El modelo contractual de las plataformas digitales pone todo este sistema en cuestión. Si todos somos empresarios, nadie tiene derechos laborales. Pero entonces, la única forma de garantizar los derechos que hasta ahora hemos dado por sentados (el derecho a la salud, al tiempo libre, a la seguridad social, a la jubilación) tendrán que venir de otra fuente y tendrán que ser financiados de otra manera.
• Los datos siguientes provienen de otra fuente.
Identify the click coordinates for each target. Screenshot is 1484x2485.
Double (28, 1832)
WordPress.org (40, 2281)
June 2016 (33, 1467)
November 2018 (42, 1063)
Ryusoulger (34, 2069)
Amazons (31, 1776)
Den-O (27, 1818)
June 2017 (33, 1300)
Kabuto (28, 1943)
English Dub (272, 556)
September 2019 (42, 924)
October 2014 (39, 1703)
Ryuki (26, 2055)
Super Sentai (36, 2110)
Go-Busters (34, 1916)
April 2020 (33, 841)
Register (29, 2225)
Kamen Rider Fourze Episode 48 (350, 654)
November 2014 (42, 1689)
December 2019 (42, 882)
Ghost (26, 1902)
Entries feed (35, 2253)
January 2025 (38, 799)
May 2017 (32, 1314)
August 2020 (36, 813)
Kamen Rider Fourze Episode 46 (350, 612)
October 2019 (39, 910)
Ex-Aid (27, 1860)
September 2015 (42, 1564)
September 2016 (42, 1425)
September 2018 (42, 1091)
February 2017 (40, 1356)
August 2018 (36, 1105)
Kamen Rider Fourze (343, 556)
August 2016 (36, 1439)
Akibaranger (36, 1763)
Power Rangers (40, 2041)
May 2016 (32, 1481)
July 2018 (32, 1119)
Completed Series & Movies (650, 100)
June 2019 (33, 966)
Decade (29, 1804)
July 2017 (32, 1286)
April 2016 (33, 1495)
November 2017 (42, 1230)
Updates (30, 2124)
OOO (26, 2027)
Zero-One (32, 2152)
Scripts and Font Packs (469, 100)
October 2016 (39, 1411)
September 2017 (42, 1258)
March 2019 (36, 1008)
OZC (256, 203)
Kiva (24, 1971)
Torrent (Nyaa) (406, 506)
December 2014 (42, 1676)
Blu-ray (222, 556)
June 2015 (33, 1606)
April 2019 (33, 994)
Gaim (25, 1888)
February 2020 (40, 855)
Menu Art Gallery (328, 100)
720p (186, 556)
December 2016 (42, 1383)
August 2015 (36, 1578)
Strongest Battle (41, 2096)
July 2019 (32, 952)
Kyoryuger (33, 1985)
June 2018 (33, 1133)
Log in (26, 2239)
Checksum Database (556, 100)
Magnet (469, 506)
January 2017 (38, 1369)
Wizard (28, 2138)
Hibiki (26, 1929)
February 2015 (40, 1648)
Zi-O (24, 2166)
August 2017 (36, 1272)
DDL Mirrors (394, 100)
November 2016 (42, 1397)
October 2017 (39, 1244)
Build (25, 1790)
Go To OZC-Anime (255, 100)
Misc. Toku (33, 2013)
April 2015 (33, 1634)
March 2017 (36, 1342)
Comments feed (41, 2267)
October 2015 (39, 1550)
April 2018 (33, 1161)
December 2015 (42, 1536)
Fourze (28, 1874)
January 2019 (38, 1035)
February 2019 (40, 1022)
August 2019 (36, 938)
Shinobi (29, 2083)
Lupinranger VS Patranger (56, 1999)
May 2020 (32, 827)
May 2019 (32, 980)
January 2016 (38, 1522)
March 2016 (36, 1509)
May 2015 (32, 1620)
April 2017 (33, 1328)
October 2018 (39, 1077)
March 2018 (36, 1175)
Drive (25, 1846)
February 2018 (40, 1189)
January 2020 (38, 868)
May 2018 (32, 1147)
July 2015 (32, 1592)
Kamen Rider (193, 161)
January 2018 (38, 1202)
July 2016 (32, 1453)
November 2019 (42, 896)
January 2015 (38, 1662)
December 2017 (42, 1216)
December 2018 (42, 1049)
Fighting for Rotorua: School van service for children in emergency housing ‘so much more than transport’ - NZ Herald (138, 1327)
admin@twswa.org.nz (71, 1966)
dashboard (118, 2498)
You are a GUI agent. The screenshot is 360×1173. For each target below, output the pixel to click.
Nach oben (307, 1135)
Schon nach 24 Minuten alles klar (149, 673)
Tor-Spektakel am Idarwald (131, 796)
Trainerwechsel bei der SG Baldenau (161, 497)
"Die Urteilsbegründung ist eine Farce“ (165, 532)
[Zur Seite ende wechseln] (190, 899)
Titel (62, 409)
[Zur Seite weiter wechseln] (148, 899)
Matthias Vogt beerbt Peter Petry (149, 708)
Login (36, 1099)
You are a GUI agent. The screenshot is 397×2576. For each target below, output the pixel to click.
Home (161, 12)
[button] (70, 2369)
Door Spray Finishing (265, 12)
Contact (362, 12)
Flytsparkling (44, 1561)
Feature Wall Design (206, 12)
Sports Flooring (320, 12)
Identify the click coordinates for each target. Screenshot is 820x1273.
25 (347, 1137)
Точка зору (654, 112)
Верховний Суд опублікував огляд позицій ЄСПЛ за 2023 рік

En principio, la solución es fácil: reemplazar los componentes contributivos de nuestro actual Estado del Bienestar por componentes universales. Pero es más fácil decirlo que hacerlo. Existen propuestas en tal sentido. Por ejemplo, la idea de una renta básica universal, de la cual se habla cada vez más, apunta en esa dirección. Se trataría, en ese caso, de crear un sistema en el que todo individuo recibiría transferencias de ingreso que podría utilizar para garantizar sus propios derechos (por ejemplo, protección frente a riesgos laborales, jubilación) independientemente de si está trabajando como empleado o no. Análogamente, podría pensarse en replicar el modelo de salud británico, rompiendo los lazos entre cobertura médica y empleo. O mecanismos como «créditos de atención a la infancia» para madres trabajadoras que no tengan un empleador que les dé acceso a guarderías.

Todas estas y muchas otras ideas se han venido planteando. Pero, por supuesto, no se implementarán de un momento a otro. El problema es que los tiempos de la política y los de la tecnología casi nunca coinciden. Un país puede tomarse años o incluso décadas, en reorganizar su sistema de salud. Sirva como ejemplo los más de cuarenta años que han pasado desde que en Estados Unidos se propuso por primera vez la cobertura de salud para todos sus ciudadanos. Aún hoy es el único país industrializado que carece de ella. Sin embargo, la generación de nuevas plataformas y aplicaciones, no se detiene. La revolución informática ha ido a un ritmo mucho más rápido que cualquiera de las revoluciones productivas anteriores. Las dislocaciones sociales que la tecnología puede crear ocurrirán a un ritmo mucho más rápido que el que nuestros sistemas políticos pueden absorber.

Tenemos, eso sí, una gran ventaja a nuestro favor: ya estamos advertidos.